Getty Images A father feeds a piece of fruit on a fork to his young daughter, who is sitting on his lap. Her older sibling is also sitting at the tableGetty Images

The government is scrapping a planned change to child benefit rules that would have allowed more parents to claim the payment.

Currently child benefit is withdrawn when one parent earns above a certain amount, but the previous Conservative government planned for claims to be based on household income from April 2026.

Chancellor Rachel Reeves made no mention of child benefit in her Budget speech on Wednesday, but the Budget document states that the proposed change would cost too much to implement.

The present system has been criticised as unfair as some households can claim the payment even if their total income is more than that of a single parent or a family with a sole high earner.

You can get child benefit if you are responsible for bringing up a child who is under 16, or under 20 if they stay in approved education or training.

Only one person can claim the benefit for a child. The payments are £25.60 a week for the eldest or only child, and £16.95 a week for younger children.

In April 2025, these will go up to £26.05 a week and £17.25 a week respectively.

However, payments are reduced once one parent starts earning at a certain level, known as the High Income Child Benefit Charge (HICBC).

In his last Budget in March, former Chancellor Jeremy Hunt raised the income level at which people have to start paying back part of the benefit from £50,000 to £60,000, and the level at which it is withdrawn completely from £60,000 to £80,000.

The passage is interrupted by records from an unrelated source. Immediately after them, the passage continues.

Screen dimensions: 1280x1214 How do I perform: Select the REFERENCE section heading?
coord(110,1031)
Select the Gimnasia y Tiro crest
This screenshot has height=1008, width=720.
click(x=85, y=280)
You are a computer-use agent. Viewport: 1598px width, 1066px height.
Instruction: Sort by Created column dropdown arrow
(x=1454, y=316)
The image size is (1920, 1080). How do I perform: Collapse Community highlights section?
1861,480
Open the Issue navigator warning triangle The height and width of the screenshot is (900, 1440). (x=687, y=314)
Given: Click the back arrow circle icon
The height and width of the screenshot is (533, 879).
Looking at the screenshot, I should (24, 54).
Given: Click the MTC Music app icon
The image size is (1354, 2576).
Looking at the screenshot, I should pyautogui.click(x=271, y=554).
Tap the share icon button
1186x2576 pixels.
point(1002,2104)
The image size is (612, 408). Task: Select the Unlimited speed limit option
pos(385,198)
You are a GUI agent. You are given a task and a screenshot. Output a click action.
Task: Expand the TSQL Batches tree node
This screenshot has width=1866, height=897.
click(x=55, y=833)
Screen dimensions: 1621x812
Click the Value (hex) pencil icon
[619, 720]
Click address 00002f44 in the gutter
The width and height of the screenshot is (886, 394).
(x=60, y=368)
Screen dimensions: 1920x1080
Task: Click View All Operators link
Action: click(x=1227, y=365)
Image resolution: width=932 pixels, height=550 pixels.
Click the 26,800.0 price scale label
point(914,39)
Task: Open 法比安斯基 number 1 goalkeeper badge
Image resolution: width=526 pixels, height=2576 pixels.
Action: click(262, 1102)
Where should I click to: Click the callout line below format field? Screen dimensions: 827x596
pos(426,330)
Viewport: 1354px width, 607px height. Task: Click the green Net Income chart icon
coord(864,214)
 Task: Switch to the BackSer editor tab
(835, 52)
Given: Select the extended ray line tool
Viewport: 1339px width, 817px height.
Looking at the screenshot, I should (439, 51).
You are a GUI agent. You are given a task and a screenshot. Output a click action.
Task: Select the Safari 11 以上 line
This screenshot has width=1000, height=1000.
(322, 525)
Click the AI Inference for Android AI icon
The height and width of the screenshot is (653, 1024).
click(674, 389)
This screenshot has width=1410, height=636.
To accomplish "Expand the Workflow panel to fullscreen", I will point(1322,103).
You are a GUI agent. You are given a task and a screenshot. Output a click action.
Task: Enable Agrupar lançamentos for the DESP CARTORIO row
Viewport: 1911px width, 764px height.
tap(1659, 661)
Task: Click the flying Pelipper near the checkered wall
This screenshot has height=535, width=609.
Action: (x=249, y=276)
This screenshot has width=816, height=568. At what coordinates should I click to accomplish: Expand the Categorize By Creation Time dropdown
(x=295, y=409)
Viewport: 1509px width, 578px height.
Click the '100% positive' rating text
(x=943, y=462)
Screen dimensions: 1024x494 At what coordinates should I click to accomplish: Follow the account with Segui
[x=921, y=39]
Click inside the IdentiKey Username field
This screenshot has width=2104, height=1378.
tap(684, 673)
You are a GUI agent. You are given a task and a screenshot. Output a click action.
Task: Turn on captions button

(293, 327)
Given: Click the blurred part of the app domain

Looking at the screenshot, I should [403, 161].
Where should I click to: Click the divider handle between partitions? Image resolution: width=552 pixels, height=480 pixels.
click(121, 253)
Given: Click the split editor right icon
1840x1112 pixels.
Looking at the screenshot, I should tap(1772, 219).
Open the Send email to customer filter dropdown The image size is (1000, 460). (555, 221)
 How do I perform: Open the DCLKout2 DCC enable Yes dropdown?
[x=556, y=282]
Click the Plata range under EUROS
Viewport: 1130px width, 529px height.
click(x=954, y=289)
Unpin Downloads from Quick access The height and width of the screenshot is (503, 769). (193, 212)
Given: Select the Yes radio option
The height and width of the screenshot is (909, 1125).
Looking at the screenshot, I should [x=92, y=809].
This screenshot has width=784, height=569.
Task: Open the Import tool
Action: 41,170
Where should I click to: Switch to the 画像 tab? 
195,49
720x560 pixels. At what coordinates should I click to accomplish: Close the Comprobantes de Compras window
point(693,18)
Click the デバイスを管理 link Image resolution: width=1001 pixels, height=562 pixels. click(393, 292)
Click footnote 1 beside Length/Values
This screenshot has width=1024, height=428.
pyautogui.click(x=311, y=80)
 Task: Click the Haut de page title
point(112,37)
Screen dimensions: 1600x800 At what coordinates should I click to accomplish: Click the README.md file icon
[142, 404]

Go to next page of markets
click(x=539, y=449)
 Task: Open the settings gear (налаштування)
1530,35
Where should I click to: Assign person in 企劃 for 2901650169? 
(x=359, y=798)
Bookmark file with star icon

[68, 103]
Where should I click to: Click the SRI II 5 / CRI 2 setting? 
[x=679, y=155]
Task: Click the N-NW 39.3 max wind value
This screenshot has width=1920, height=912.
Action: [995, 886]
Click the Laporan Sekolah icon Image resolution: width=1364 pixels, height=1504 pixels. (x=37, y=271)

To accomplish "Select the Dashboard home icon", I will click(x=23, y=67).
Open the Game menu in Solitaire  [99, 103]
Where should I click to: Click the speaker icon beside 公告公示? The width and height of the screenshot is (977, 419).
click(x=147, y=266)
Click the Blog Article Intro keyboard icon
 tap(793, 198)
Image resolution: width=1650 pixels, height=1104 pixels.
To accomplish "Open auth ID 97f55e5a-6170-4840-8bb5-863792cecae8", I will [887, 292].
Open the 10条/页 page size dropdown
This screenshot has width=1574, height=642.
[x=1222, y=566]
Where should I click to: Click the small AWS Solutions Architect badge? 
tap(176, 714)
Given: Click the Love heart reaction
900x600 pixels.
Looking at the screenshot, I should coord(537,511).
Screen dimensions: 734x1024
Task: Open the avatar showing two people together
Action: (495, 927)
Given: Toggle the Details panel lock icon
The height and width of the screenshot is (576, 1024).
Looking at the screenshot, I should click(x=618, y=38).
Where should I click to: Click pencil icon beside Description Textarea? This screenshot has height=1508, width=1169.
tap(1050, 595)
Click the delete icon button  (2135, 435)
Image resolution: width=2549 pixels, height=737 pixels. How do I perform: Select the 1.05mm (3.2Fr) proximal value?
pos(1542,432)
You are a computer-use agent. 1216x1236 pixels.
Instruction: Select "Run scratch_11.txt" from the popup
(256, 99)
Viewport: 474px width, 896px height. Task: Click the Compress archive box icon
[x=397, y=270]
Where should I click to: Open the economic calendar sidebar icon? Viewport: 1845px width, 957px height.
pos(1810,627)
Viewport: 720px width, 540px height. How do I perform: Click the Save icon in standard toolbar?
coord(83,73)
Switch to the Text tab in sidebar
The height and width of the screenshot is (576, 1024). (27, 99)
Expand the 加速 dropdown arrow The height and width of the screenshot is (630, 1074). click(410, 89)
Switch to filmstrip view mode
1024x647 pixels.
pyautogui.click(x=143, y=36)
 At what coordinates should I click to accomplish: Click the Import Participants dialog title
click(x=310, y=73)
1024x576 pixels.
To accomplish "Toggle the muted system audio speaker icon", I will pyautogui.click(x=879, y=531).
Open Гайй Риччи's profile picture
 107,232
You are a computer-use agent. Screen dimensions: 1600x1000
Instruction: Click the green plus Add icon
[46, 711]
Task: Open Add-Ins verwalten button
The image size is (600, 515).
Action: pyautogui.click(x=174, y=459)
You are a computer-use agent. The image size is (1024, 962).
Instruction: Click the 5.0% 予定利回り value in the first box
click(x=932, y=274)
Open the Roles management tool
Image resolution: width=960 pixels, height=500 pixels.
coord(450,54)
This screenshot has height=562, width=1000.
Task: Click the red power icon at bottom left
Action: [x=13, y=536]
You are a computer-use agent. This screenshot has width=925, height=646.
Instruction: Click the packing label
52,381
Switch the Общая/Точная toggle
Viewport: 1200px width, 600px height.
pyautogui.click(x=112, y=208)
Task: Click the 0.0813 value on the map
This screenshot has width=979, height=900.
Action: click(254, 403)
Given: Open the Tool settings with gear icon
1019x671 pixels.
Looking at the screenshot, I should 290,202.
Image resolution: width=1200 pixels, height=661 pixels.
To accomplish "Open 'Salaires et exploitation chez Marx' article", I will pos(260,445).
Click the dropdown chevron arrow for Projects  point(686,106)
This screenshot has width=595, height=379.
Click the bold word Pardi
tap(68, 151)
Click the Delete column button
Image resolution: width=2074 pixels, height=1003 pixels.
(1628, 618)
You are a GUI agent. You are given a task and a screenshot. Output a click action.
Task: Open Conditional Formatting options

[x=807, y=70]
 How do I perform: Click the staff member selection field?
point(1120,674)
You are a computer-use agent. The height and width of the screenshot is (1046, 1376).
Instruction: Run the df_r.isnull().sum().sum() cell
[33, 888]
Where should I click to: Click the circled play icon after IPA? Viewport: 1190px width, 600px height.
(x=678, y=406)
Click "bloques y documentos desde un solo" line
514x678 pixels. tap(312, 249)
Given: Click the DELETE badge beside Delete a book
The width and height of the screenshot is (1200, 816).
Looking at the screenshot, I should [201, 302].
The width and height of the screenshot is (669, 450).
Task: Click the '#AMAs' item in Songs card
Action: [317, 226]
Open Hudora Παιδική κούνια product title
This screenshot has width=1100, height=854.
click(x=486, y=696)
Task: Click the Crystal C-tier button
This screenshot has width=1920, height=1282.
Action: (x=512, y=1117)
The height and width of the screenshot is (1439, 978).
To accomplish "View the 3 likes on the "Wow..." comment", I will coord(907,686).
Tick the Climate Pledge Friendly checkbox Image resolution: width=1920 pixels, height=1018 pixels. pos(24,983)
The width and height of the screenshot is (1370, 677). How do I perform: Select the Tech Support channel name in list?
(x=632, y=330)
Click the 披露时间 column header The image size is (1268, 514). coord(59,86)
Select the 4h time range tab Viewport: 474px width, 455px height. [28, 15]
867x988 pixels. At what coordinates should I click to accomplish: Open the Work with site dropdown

He also announced plans to move to a system where the HICBC is based on household income, not that of individuals, following a consultation.

But the Budget document published on Wednesday said: “The government will not proceed with the reform to base the HICBC on household incomes. This is because it would have come at a significant fiscal cost of £1.4 billion by 2029-30 if setting the threshold to £120,000-£160,000, where no families would lose out.”

‘It was buried in the document’

Father-of-two David Stuart had welcomed Mr Hunt’s proposal in March, saying it would make the system “fairer”.

He said he was disappointed at the decision to abandon it, and at the fact it was “buried” in the document and not included in Reeves’s speech.

David, who lives in Whitburn, West Lothian with his wife and two children, now earns more than £80,000 so is not entitled to any child benefit. His wife is a self-employed child minder and earns around £10,000 a year.

“We don’t necessarily need the full payment,” he said. “But another couple [earning more] can claim the full thing and we can’t claim anything.”

If he and his wife could claim part of the payment, it could go towards “putting money away for the kids”, he said.

Laura Suter, director of personal finance at AJ Bell, said: “There’s no doubt that it would have been a huge administration task for HMRC to assess couples on their household income rather than sole income, meaning there is no easy fix.”

By not going ahead with the change, though, “it means the system that punishes single earners will remain”.

The Budget document also revealed that the government would allow employed individuals to pay their HICBC through their tax code from 2025, instead of having to submit a self assessment tax return.

Ms Suter said this would improve the “admin side” of child benefit payments, which has been criticised for being confusing.

“However, that’s merely fixing one problem with the system when in reality it needed larger scale reform. The complications in the system mean it is underclaimed and not well understood.”